I just had to keep going back to the GP and consultant and making a fuss.
The first consultant that I saw (privately) did not listen at all and diagnosed me with frozen shoulder. I was unhappy with this as I didn’t believe that the diagnosis was correct (largely because none of the symptoms matched). I complained to the insurance company and they agreed I could see a different consultant. Six months later the OA was diagnosed in a shoulder arthroscopy.
Two years later I was also diagnosed with fibromyalgia. I have a long list of prescripton pain medication which I take as little as possible but I use a magnetic ankle bracelet which has relieved my severe neck pain at night and I have reduced my pain killing meds significantly since wearing it (I wear mine 24/7 and it is a youStreamz band)
I am now much more active than I was when I was diagnosed although the fatigue persists.
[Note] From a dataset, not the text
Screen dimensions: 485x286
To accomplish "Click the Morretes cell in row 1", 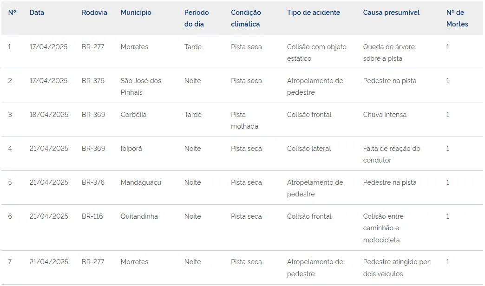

I have had to learn to ask for help (carrying, lifting etc) and I try and make sure I have at least 8 hours sleep a night.
I would suggest continuing to see your GP and reminding him that the pain and fatigue are disrupting your every day life, and as hard as it is, asking your husband to help you isn’t a bad thing.
I feel quite resentful that our family life has been disrupted by my illnesses, but I am the only one in the family that is resentful - my husband and kids just muck in.
I can’t hang up wet laundry so my son does that. I can’t stand up and iron for hours so my husband does it every two weeks while watching Formula 1 (amazing all the stuff that now doesn’t need to be ironed!!!). I can’t easily carry the laundry down to the washing machine, but I can sort it out and stuff it in the machine. My daughter helps with cooking and shopping.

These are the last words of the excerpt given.